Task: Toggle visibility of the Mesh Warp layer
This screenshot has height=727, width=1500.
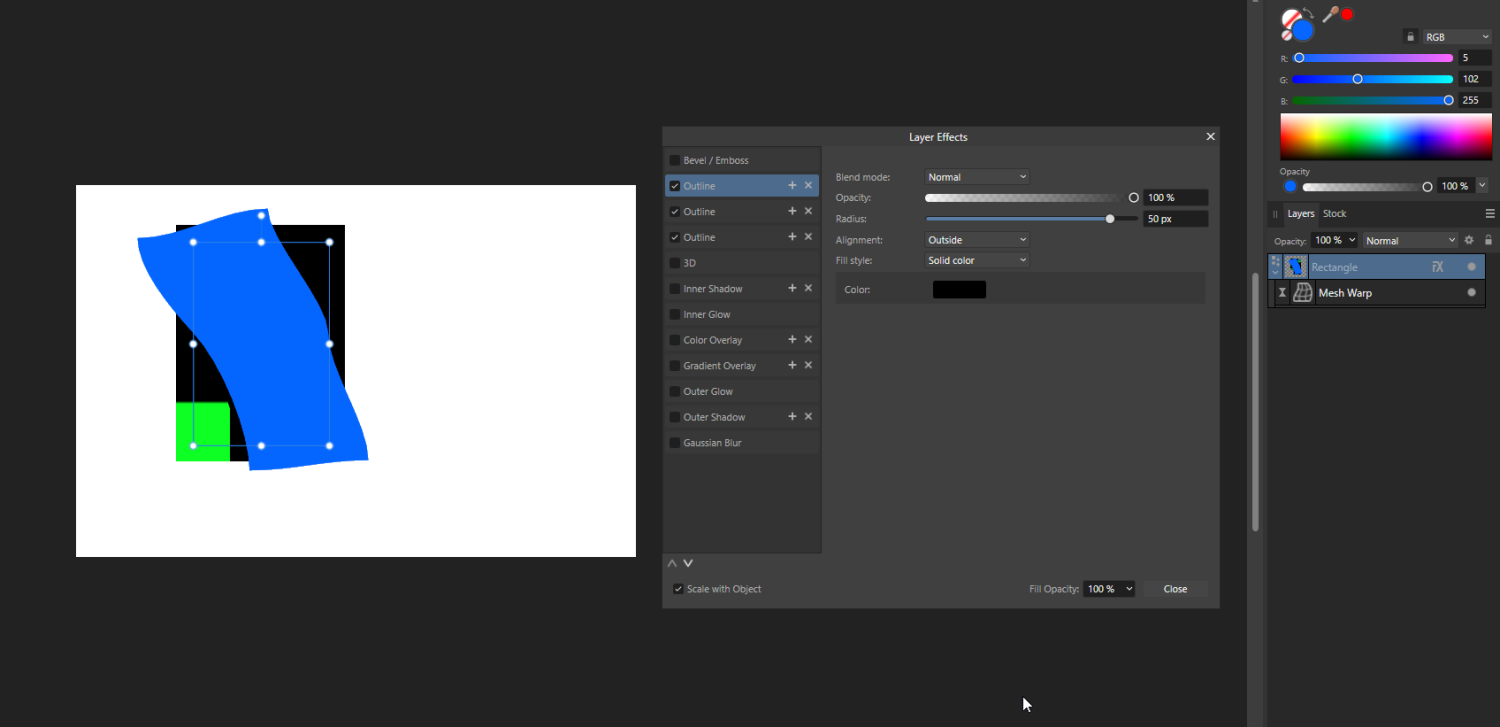Action: tap(1471, 292)
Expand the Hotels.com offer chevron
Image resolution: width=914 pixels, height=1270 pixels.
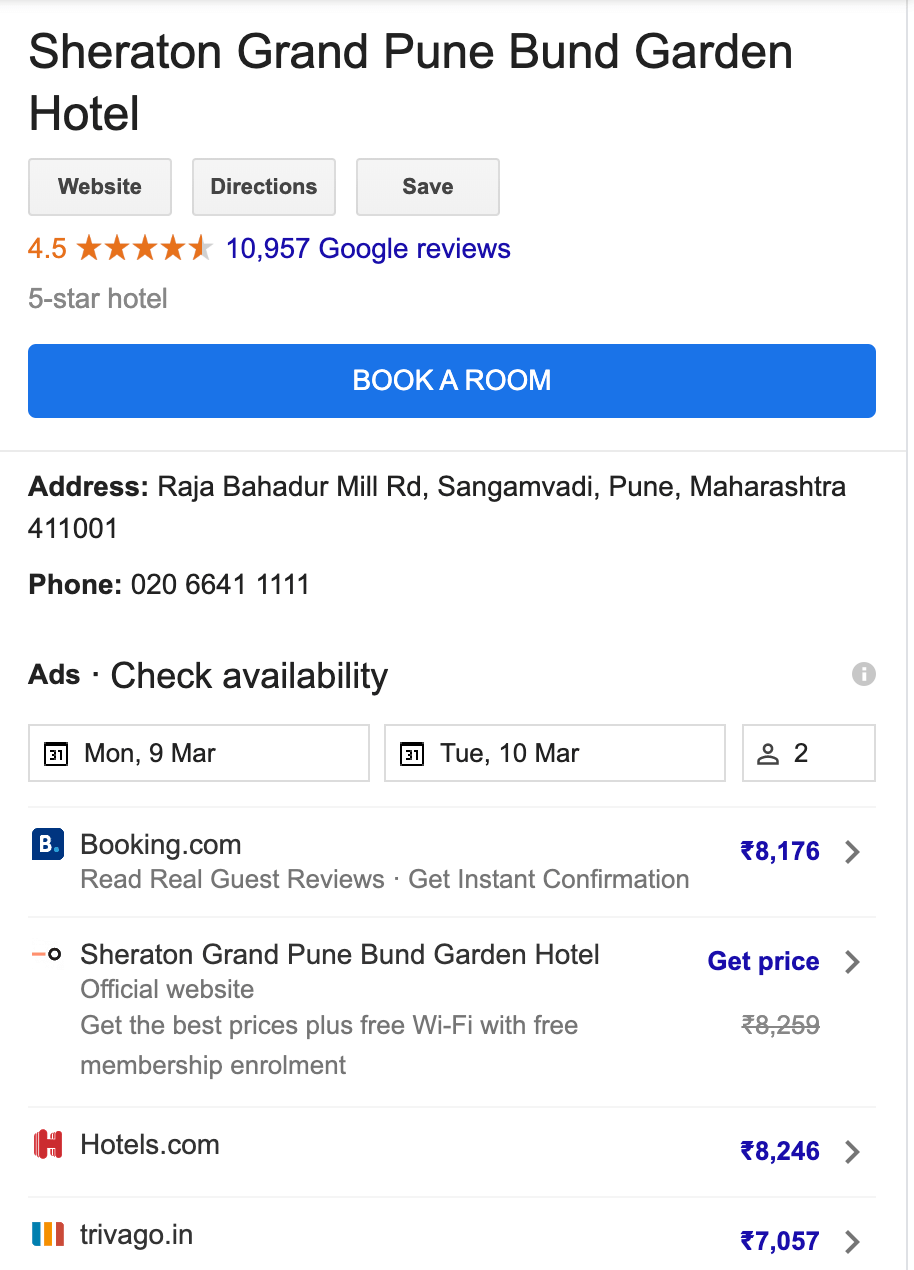[x=852, y=1152]
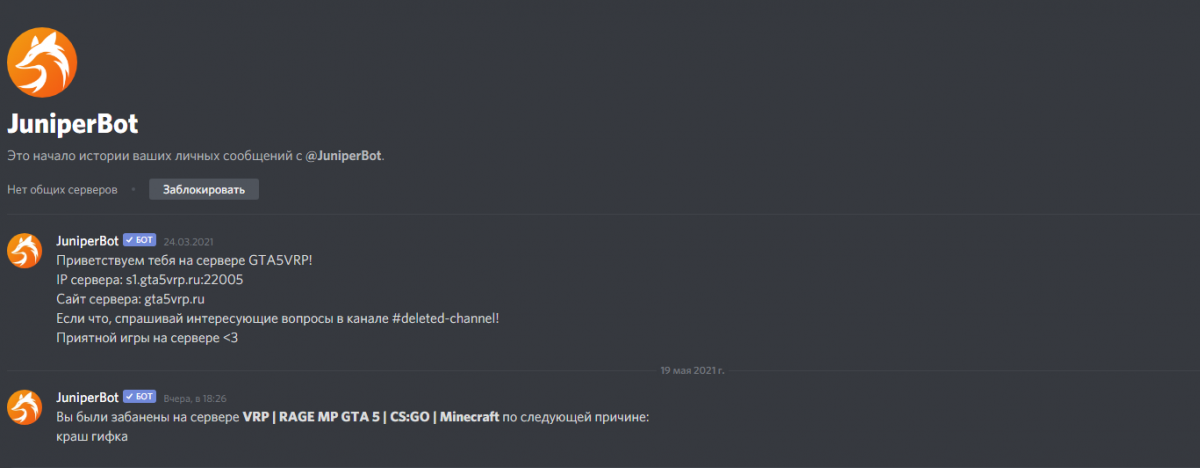Click the JuniperBot username on the first message
The image size is (1200, 468).
(88, 241)
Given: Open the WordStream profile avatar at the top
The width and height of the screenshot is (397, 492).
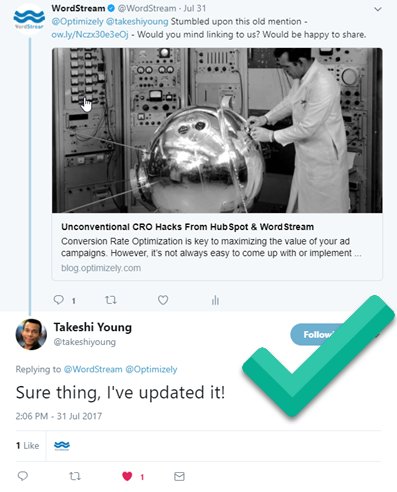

> **Task to complete**:
Write out all the records above again with each "screenshot" changed to "screen capture" and everything else left as it is. Leave the pictures out.

> **Answer for this exercise**:
Task: Toggle visibility of the Mesh Warp layer
This screen capture has height=727, width=1500.
Action: tap(1471, 292)
Expand the Hotels.com offer chevron
Image resolution: width=914 pixels, height=1270 pixels.
[x=852, y=1152]
Click the JuniperBot username on the first message
The image size is (1200, 468).
(88, 241)
Given: Open the WordStream profile avatar at the top
The width and height of the screen capture is (397, 492).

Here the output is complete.